Una investigación de la Procuraduría de Investigaciones Administrativas (PIA) reveló graves irregularidades en el ingreso al país de al menos 10 valijas que llegaron en un avión privado vinculado a Leonardo Scatturice, empresario y ex agente de la SIDE, cercano al entorno presidencial. En el vuelo viajaba Laura Belén Arrieta, dirigente conservadora de la CPAC, quien días después se reunió públicamente con el presidente Javier Milei. (Foto agencias)
La causa, aún sin imputados, pone bajo sospecha a organismos estatales como la Aduana, la PSA, Migraciones y la ANAC, debido a la presunta omisión de controles sobre el equipaje. Pese a la desmentida oficial del vocero presidencial Manuel Adorni y un comunicado de la Aduana que aseguraba el cumplimiento de los protocolos, las imágenes de cámaras de seguridad y testimonios recogidos por la PIA indicarían lo contrario.
El informe fiscal, de más de 60 páginas, señala que solo cinco valijas fueron declaradas oficialmente, mientras que otras cinco habrían sido bajadas del avión sin pasar por el escáner, y sin registro oficial alguno. El avión, un jet de la empresa Royal Class, aterrizó el 26 de febrero proveniente de Estados Unidos, y según la fiscalía, no se pudo determinar con certeza ni el aeropuerto de origen ni el seguimiento oficial de la aeronave durante su estadía en Buenos Aires.
Las sospechas se intensificaron tras conocerse que una agente de Aduanas habría permitido el ingreso de Arrieta sin inspección de su equipaje, tras una breve conversación donde ella le entrega su celular y recibe un gesto de aprobación. El diputado Maximiliano Ferraro, de la Coalición Cívica, cuestionó duramente la versión oficial y aseguró que el trato privilegiado obedeció a una “orden de arriba”.

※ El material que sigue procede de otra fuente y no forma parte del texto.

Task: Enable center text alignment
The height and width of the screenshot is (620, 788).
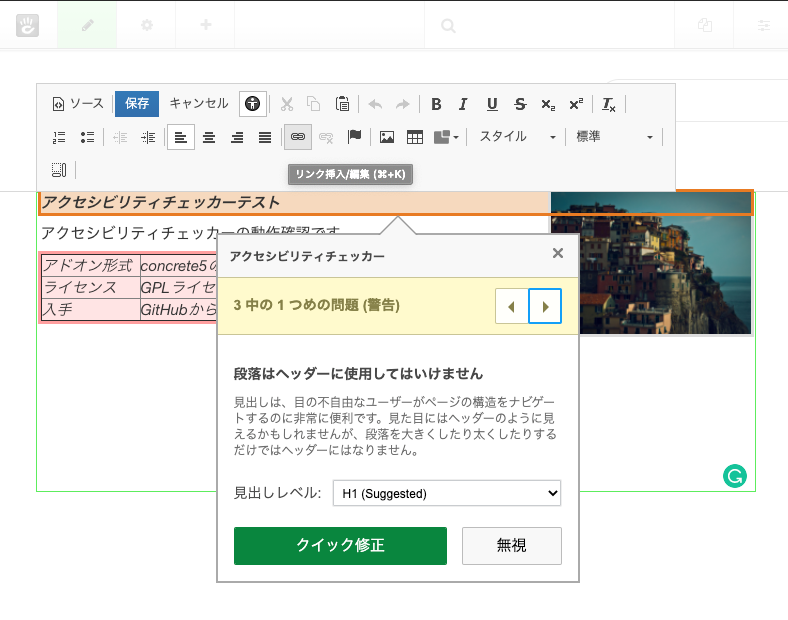Action: pyautogui.click(x=209, y=137)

Además de las valijas, el dictamen de la PIA apunta a inconsistencias en los registros de vuelo, migratorios y de control aeroportuario, y sugiere posibles delitos relacionados con encubrimiento y tráfico de información o bienes no declarados. Aunque el contenido exacto de las valijas sigue siendo un misterio, fuentes cercanas a la investigación barajan hipótesis que van desde equipamiento tecnológico hasta documentos de inteligencia.
El caso sigue generando tensión política y podría escalar en los próximos días si se confirma la participación de funcionarios en el encubrimiento o facilitación del ingreso irregular. La PIA ha solicitado nuevas medidas de investigación, incluyendo la identificación del personal aduanero y el seguimiento de los vehículos que accedieron al avión.